▸ **To do**
Copy out every item below in full, offsetting each coordinate in the answers by adding 27 to it.

▸ **Material to process**

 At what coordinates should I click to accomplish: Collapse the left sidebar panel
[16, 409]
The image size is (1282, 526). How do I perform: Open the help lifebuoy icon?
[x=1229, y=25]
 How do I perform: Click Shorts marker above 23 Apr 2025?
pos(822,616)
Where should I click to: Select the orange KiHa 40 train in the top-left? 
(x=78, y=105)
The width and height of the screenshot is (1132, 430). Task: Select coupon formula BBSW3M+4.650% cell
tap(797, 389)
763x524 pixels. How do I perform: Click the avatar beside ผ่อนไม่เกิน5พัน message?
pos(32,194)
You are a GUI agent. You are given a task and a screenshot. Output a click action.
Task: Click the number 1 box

▸ **Answer to the problem**
 At what coordinates should I click to accomplish: Collapse the left sidebar panel
[43, 436]
The image size is (1282, 526). How do I perform: Open the help lifebuoy icon?
[x=1256, y=52]
 How do I perform: Click Shorts marker above 23 Apr 2025?
pos(849,643)
Where should I click to: Select the orange KiHa 40 train in the top-left? 
(x=105, y=132)
The width and height of the screenshot is (1132, 430). Task: Select coupon formula BBSW3M+4.650% cell
tap(824, 416)
763x524 pixels. How do I perform: Click the avatar beside ผ่อนไม่เกิน5พัน message?
pos(59,221)
You are a GUI agent. You are given a task and a screenshot. Output a click action.
Task: Click the number 1 box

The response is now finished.